Запись номер стёрто до дыры. Я не способен любить и быть любимым. Часть меня, всё же, смогла осознать значимость самого созидательного чувства. Давно в молодости, и хочется сказать, что «неправда», я влюбился, кажется, в 11-й раз, но по-серьёзному – впервые. Однако и это не любовь, как сейчас понимаю, при этом – нечто близкое к настоящим переживаниям именно за другого человека. Проказница-судьба, в самый уязвимый для сердца момент, свела с очаровательной девушкой: сначала в магазине; потом несколько запланированных-случайных встреч в пригороде; яркая, цветочная кульминация, не слабее романа на 800 авторских листов – посиделка в кафе, 3 часа разговора ни о чём, о самом главном, если вспоминать… Её нежная эстетичность соответствовала этике деятельности – она посвятила себя живописи, и писала исключительно колоритные, пульсирующие картины. Даже в безнадёжно серых пейзажах её кисть усиливала цвета и свет так, что в них рождалась жизнь, мгновенно передаваясь зрителю… Кто же знал, что смакование настоящей пред-любви оборвётся так резко, как началось. Больно вспоминать. Время не залечивает подлинные раны.

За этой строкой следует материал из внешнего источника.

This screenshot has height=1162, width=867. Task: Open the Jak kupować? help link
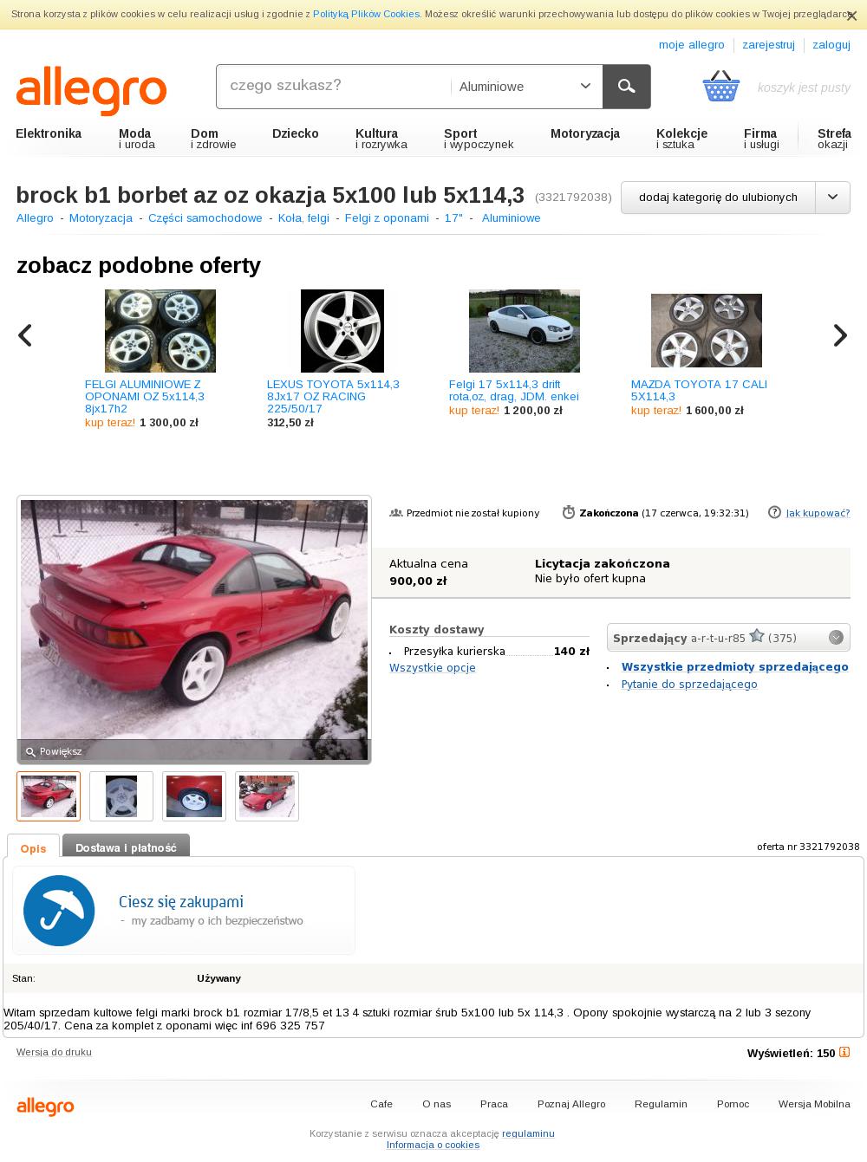(818, 513)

Мы хотели погулять вдоль леса. Прогноз давал солнечную погоду с небольшими осадками во второй половине дня. Мы взяли зонты, но знали, что не воспользуемся ими: она любила дождливые и грозовые приключения, а я начинал любить то, что любила она, так сильно – до рассеянности рассудка. Тогда этого не замечал, целиком находясь в ней, а она около меня, награждая самой искренней улыбкой, которую я не видел ни до, ни после, как оказалось, последней встречи… Я затормозил – в кроссовку попал камешек; пришлось присесть, чтобы вытряхнуть. Милая Ми не хотела останавливаться, а я был уверен, что догоню её, и ничего не случится. Чем дальше её смех и мельче складки платья, вальсирующие с ветром, тем тревожнее становилось моим пальцам, завязывающим узел… Раздался удар молнии, как взрыв снаряда. Инстинктивно поднял голову в небо, которое незаметно заволокло чёрными тучами; на горизонте разбросало осколки Солнца, а лоскутья синевы давали кровоподтёки. И ещё… Пожалуй, тяжелее этого обрыва – моё сердце не испытывало. ТИШИНА. Ветер, птицы, растрёпанный шелест, сигналы машин в черте города; нарастающая дробь дождя, но не было самого главного – её СМЕХА. В противовес усиливался молчаливый КРИК из парализованного горла, кажется, ещё моего тела. Но я был уже не там: «Мне так ХОЛОДНО» – её последние слова на этой глухой планете. Я не желал оставаться на земле, на которой лежало её бездыханное тело, придавленное деревом. Хотелось думать, что она шутливо обнимается с природой, чтобы по новому открыть глаза, продолжить прогулку; написать картину о том, как мы все едины и уязвимы; поговорить ни о чём в пустом и тёплом кафе… Неважно, сколько прошло лет. Для меня эта незавершённая прогулка так и не завершилась. По-прежнему вижу её робко-улыбающееся лицо; слышу тёплое дыхание сквозь ветер и грозы, реанимирующее моё априорно чёрствое сердце… Милая Ми, на самом деле ты пережила меня – вечностью своей любви, воплощением моей совести. Прости.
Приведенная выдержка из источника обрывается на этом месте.